July 15, 2021
If this past pandemic year left you feeling more concerned about screen time in your home, rest assured you’re not alone.
For so many parents, COVID took life and spun it upside down. Home became the workplace and the workplace became home. Healthy routines were harder to keep as schedules blurred and staying connected to work and learning meant more time behind a screen.
Even before the pandemic, parents were growing more concerned about screen time. In a 2018 Pew Research survey, two-thirds of parents said they were concerned about their teen’s levels of screen time. In a more recent survey conducted by family advocacy group ParentsTogether, 82% of parents said they are worried about their children's screen time - particularly time spent on social media.
"82% of parents said they are worried about their children's screen time - particularly time spent on social media."
Before we get any further though, let’s acknowledge something: this is no shame session. If any year in the history of parenting ever begged for a blanket of grace and hope for fresh starts, well my friends, that year was 2020.
As the world slowly starts to move back toward normal this summer (or maybe the “new normal”), it’s a great time to ask a simple, practical question: what should “normal” look like? And before anyone tries to tell you the answer, why not give yourself the space to consider for you and your family.
Here’s the good news: change doesn’t have to look radical. Leading experts in this space agree; it’s the little things we do consistently that make the biggest difference. Before the scramble of fall sets in, it’s a great time to get intentional and practical about new routines and building healthy family habits. So to get you started we’ve compiled four practical starting-point ideas to help you get screen time right for your family.
“Place” has a powerful way of creating associations in the mind - especially the rapidly developing minds of our little ones. In recent years, researchers have uncovered incredible insights into how the mind forms and sustains new habits. Our minds tend to create loops or patterns in which something triggers an action to receive a reward. One way researchers suggest breaking a habit? Disrupt the loop.
A very practical way to do this is to rethink not just how your family does something (in this case, spending time in front of a screen), but where. While time limits can seem arbitrary to kids, location is more tangible. Could the kitchen table be a “no screen zone”? What about bedrooms?

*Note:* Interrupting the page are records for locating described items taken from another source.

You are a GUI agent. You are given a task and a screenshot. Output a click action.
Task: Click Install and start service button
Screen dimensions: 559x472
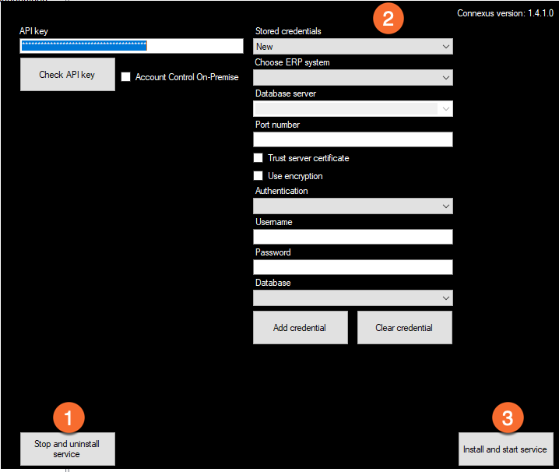coord(505,449)
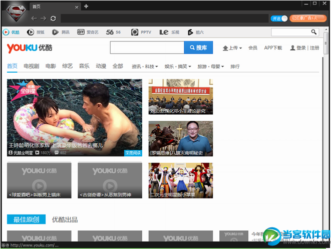Open a new tab with plus icon

point(86,6)
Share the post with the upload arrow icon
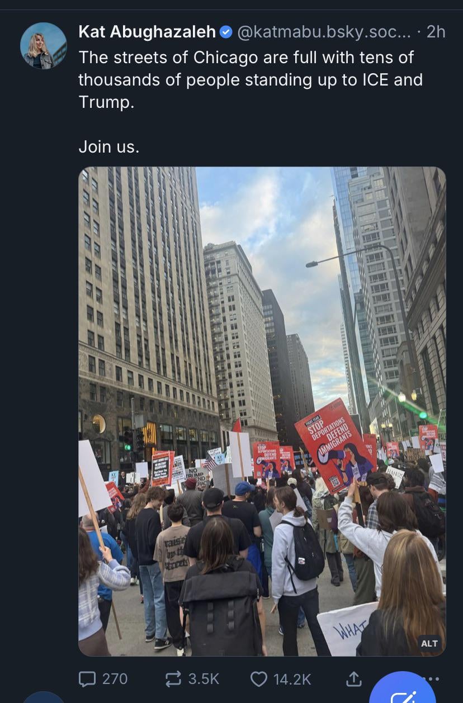Image resolution: width=463 pixels, height=703 pixels. (353, 678)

Just as important, what are your family’s spaces where you can make screen time intentional and invited? Instead of focusing only on how much screen time kids should have, consider also asking where.
We all know what it’s like to be told “no, you can’t.” Whether you’re a kid or an adult, let’s be real -- it’s no fun. But how different does it feel when someone helps you understand the problem and invites you into building the solution? All of a sudden you’re no victim, you’re a collaborator!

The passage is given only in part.